Find the line containing "The image size is (898, 536).". Reproduce it and every line after it up to the end of the records, exactly as written.

(Data for review)

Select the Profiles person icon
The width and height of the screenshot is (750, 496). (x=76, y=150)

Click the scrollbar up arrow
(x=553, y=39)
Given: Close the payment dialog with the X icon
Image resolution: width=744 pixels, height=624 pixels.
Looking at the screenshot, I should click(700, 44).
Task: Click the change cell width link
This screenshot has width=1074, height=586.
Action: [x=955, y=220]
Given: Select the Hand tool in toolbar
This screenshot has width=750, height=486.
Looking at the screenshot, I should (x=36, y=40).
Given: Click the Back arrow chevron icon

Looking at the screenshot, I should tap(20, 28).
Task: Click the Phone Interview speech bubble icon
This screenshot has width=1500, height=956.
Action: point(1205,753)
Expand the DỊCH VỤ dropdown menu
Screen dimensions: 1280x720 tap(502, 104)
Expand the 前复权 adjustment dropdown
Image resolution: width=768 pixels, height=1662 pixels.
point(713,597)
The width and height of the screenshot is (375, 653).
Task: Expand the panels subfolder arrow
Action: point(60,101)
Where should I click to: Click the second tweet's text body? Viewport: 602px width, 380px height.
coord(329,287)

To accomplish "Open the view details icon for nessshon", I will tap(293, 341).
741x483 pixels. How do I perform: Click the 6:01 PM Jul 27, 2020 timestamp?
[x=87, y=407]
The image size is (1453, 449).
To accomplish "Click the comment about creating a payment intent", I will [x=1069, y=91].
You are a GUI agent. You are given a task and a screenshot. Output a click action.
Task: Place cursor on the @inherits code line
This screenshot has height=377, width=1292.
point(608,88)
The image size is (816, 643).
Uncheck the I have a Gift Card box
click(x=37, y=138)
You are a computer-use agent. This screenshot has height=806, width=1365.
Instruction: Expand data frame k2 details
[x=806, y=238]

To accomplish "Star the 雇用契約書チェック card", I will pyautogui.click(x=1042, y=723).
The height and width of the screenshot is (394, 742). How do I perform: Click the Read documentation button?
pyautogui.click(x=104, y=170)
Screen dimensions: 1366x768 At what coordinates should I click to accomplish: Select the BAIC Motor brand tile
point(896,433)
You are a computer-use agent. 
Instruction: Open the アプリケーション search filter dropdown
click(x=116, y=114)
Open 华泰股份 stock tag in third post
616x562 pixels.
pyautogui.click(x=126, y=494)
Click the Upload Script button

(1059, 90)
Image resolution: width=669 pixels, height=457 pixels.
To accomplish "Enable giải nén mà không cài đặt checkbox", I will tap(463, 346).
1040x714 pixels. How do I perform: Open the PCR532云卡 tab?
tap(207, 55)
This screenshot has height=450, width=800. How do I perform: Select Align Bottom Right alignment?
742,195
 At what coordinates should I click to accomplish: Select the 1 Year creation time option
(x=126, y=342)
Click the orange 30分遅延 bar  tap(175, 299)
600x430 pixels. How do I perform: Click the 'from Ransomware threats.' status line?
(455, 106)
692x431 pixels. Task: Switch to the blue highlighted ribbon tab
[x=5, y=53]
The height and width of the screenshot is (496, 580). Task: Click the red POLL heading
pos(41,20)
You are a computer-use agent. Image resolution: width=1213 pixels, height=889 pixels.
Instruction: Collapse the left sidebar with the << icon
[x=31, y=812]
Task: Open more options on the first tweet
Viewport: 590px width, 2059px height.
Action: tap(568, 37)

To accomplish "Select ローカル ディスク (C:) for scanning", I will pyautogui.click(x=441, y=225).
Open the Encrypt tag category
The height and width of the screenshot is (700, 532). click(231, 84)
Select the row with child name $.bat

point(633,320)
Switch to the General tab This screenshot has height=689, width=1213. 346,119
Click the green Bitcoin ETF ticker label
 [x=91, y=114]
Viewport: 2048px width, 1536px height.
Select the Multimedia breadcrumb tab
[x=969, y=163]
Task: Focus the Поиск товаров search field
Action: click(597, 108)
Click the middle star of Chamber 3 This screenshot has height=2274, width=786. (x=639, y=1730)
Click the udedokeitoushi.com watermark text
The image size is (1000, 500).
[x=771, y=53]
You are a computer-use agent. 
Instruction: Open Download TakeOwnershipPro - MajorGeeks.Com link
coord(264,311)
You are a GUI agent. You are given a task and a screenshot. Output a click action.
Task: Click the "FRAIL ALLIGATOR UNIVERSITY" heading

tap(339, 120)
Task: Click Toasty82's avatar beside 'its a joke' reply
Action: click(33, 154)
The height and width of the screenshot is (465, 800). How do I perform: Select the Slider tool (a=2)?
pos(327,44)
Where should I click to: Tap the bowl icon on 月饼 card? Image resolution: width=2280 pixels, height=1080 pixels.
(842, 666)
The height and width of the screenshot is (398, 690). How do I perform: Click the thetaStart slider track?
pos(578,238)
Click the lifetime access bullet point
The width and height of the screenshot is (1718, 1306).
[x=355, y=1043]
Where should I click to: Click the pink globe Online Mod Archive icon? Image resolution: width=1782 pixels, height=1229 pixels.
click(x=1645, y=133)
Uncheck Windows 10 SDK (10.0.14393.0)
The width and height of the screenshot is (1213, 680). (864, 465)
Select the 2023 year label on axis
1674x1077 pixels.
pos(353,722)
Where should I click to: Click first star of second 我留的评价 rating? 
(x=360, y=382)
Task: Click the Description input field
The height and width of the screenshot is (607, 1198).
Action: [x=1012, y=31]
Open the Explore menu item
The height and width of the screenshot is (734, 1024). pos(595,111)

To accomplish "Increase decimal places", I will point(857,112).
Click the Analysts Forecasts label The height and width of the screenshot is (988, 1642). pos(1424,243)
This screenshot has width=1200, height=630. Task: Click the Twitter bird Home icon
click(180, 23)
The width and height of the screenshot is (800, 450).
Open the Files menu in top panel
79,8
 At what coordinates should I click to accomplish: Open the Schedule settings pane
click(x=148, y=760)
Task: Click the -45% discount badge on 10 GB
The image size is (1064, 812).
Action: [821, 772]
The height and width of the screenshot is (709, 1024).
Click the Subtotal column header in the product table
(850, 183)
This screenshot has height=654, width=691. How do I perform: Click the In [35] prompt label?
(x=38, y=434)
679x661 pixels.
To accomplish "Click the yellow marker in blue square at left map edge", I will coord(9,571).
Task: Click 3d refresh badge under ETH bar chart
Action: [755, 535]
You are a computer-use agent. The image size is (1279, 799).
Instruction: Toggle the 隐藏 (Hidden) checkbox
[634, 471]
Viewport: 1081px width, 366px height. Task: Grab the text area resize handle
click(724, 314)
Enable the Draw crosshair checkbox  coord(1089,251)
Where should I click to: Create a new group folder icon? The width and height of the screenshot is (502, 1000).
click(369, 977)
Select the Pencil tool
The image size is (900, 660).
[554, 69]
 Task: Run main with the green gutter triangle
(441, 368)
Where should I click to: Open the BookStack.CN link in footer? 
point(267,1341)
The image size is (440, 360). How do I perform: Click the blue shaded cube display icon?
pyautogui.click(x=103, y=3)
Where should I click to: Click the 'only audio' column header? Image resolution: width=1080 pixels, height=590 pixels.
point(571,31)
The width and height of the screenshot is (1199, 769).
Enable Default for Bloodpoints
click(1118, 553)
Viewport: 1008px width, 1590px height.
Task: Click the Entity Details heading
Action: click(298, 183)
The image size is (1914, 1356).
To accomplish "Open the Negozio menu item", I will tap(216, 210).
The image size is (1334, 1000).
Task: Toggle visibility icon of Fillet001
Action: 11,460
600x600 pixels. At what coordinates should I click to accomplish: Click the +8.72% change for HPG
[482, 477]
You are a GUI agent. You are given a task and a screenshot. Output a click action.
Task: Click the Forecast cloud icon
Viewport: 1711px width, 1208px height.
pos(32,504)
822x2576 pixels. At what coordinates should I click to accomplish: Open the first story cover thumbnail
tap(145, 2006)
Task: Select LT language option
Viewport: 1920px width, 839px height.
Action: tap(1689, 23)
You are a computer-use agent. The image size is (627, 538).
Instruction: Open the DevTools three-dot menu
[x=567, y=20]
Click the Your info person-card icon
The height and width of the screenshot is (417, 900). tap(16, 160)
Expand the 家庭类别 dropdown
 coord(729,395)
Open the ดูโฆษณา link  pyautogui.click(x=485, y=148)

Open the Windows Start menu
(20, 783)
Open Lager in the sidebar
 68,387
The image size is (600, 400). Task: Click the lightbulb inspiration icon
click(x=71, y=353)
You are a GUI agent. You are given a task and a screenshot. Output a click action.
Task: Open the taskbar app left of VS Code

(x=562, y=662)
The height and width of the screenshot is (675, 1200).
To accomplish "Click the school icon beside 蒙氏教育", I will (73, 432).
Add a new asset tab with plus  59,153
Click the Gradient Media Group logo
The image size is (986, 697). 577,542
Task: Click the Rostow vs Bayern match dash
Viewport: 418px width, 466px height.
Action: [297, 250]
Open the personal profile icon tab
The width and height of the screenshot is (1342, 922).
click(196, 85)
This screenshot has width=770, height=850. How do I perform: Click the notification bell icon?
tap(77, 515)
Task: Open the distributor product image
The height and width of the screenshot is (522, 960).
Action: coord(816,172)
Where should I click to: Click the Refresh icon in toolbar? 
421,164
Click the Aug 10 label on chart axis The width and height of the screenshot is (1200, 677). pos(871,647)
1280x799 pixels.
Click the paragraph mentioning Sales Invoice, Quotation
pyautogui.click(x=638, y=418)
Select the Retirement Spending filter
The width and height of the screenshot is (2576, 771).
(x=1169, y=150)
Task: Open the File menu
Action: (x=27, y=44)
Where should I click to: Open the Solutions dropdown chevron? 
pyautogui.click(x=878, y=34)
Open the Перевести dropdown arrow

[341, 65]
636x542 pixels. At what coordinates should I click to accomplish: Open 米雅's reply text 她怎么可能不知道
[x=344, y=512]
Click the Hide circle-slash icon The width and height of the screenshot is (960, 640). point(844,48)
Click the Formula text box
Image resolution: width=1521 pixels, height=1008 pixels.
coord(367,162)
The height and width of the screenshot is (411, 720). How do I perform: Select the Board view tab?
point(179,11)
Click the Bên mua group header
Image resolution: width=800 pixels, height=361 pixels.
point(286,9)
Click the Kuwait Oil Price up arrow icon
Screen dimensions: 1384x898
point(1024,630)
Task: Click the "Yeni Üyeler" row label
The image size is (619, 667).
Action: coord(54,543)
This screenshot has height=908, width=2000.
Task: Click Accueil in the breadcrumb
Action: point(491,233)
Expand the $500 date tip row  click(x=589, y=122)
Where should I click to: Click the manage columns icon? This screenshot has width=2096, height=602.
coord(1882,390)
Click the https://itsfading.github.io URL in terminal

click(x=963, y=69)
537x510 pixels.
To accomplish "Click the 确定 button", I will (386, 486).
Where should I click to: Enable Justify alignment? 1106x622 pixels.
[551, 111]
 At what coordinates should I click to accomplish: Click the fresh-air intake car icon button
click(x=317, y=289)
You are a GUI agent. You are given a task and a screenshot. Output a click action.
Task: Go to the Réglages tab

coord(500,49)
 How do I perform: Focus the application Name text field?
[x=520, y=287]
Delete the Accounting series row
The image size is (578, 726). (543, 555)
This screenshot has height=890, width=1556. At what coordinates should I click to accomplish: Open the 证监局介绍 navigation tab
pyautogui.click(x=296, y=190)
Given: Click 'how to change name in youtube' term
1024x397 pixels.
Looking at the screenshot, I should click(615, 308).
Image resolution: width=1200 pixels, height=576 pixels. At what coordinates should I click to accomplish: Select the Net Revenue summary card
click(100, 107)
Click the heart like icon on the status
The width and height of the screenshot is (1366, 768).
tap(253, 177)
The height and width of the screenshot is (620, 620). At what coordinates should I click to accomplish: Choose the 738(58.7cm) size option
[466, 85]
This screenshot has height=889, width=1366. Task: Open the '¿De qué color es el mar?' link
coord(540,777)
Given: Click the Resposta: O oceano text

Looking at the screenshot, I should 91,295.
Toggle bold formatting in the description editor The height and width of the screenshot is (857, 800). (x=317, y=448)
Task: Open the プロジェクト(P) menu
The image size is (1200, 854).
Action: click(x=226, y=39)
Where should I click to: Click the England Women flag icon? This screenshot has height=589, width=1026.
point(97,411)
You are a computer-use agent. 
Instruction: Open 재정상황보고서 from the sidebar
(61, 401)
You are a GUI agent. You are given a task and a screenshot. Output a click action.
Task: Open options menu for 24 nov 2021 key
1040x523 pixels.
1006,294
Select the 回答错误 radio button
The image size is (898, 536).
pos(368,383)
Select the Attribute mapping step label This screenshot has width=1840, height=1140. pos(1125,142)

(End Data for review)

### Task result:
The image size is (898, 536).
pos(368,383)
Select the Attribute mapping step label This screenshot has width=1840, height=1140. pos(1125,142)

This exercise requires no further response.